Jedes Jahr kommt eine erschreckend hohe Zahl von Menschen durch Luftverschmutzung ums Leben. Wir wissen dies seit Jahrzehnten, und fast ebenso lange gibt es schon Luftqualitätsgrenzwerte. Und dennoch sterben noch immer, auch im Jahr 2018, jährlich 400 000 Menschen vorzeitig, weil das Problem massiv und in großem Umfang vernachlässigt wird. Und viele weitere leiden unnötigerweise unter Krankheiten, die mit der Luftqualität zusammenhängen. Ich bin sicher, dass diejenigen, die beim Treffen heute Vormittag anwesend waren, meine Frustration darüber teilen, dass in den Mitgliedstaaten und anderen Ministerien nicht immer ein Gefühl der Dringlichkeit besteht.
Zweitens möchte ich darauf hinweisen, dass es sich hier nicht um eine rein persönliche Initiative handelt. Das heutige Treffen fand mit voller Unterstützung nicht nur von Präsident Juncker, sondern auch von 500 Millionen Bürgerinnen und Bürgern statt. Wir wollen uns auch als Kollegium mit diesem Problem befassen – mit dem ganzen Ernst, den es erfordert. Die in der Rede zur Lage der Union eingegangene Verpflichtung zum Schutz der Bürgerinnen und Bürger lässt sich nicht klarer verdeutlichen als durch den Schutz der Luft, die die Menschen atmen.

Und drittens sei an den laufenden rechtlichen Prozess erinnert. Die Fristen für die Erfüllung der rechtlichen Verpflichtungen sind längst abgelaufen. Und manche sagen, dass wir bereits zu lange gewartet haben. Wir dürfen aber nicht länger zaudern. Dies habe ich den Ministerinnen und Ministern heute Vormittag sehr deutlich zu verstehen gegeben.

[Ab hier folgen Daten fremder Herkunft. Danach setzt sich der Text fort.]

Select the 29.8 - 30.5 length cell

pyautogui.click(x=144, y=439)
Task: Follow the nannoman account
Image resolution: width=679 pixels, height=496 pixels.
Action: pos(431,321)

Ich möchte betonen, dass ich die Umweltminister als meine wichtigsten Verbündeten betrachte, um die Situation umzukehren, indem unverzüglich alle erdenklichen Maßnahmen ergriffen werden. So wie der Schutz unserer Bürgerinnen und Bürger eine der Hauptprioritäten für Präsident Juncker und das gesamte Kommissionskollegium ist, muss es auch für die Regierungen der Mitgliedstaaten und alle betroffenen Ministerinnen und Minister in den Bereichen Verkehr, Energie, Industrie, Landwirtschaft oder Finanzen zu einer Schlüsselpriorität werden. Unsere gemeinsame Glaubwürdigkeit hängt davon ab.

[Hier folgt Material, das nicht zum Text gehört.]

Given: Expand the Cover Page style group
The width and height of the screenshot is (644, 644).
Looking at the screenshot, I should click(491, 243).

Bei unserem Austausch gab es einige positive Vorschläge. Auf den ersten Blick gingen diese aber nicht weit genug, um am Gesamtbild etwas zu ändern. Ohne neue und wirksame Maßnahmen werden die Luftqualitätsnormen in vielen Fällen über Monate und Jahre weiter überschritten, sogar weit über 2020 hinaus. Angesichts eines so lange währenden Versäumnisses, ernsthafte Maßnahmen zu ergreifen, und der Tatsache, dass der laufende rechtliche Prozess fortgesetzt wird, fordere ich alle Mitgliedstaaten auf, dieses lebensbedrohende Problem mit der gebotenen Dringlichkeit zu behandeln.
Untätigkeit hat Folgen. Sie hat Folgen für die Bürgerinnen und Bürger und die verschmutzte Luft, die sie einatmen. Die Mitgliedstaaten tragen eine Verantwortung. Die Verantwortung, zu handeln. Untätigkeit hat auch rechtliche Folgen für die betreffenden Mitgliedstaaten. Die Ministerinnen und Minister wurden sowohl an diese Verantwortung als auch an die rechtlichen Folgen erinnert.